Opinion
No. 23459.
Rendered on March 12, 2010.
Criminal appeal from Common Pleas Court, T.C. NO. 08-CR-4596.
Kirsten A. Brandt, Atty. Reg. No. 0070162, Assistant Prosecuting Attorney, Attorney for Plaintiff-Appellee.
Byron K. Shaw, Atty. Reg. No. 0073124, Attorney for Defendant-Appellant.
OPINION
{¶ 1} This matter is before the Court on the Notice of Appeal of Austen S. Naylor, filed June 5, 2009. Naylor appeals from the trial court's grant of the State's motion to dismiss Naylor's post-sentence motion to modify restitution.
{¶ 2} On February 5, 2009, Naylor was indicted on two counts of receiving stolen property, in violation of R.C. 2913.51(A), felonies of the fourth degree. Naylor pled not guilty. On February 24, 2009, Naylor pled guilty to one count of receiving stolen property, and the other charge was dismissed. The transcript of the plea proceeding is not before us. On March 23, 2009, the trial court sentenced Naylor as follows:
{¶ 3} "THE COURT: * * * Based on the presentence investigation report and statements, also considering the purposes and principles of sentencing as set forth in Ohio Revised Code Section 2929.11, and considering the seriousness and recidivism factors as set forth in Revised Code Section 2929.12 in this case 08-CR-4596, Court sentences Austen Seth Naylor to the following community control sanctions not to exceed five years.

WHAT YOU HAVE TO DO:
According to the opinion, when did Naylor plead guilty to one count of receiving stolen property? Answer using only the opinion.

DATA LINES:
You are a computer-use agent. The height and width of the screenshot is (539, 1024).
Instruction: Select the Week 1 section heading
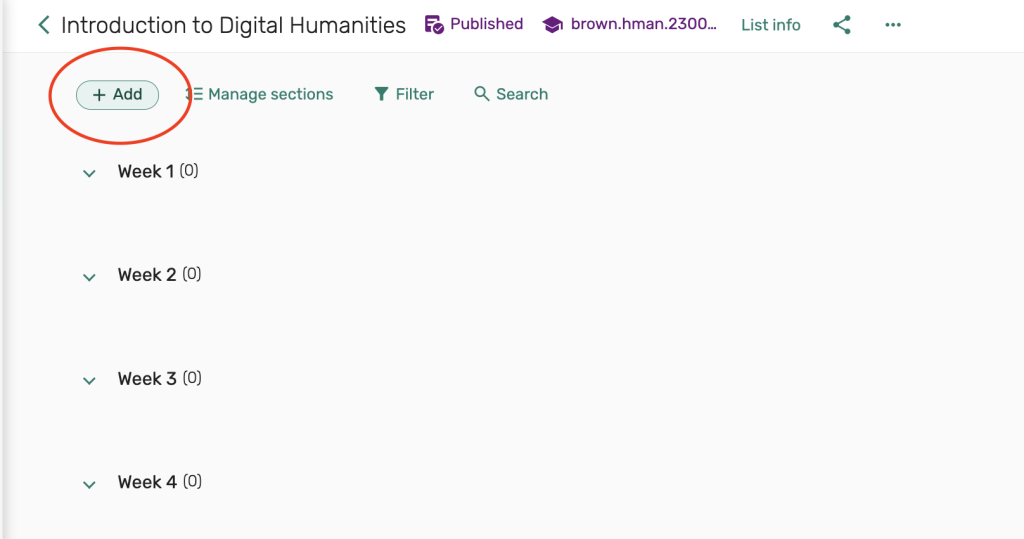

FULL SOLUTION:
February 24, 2009.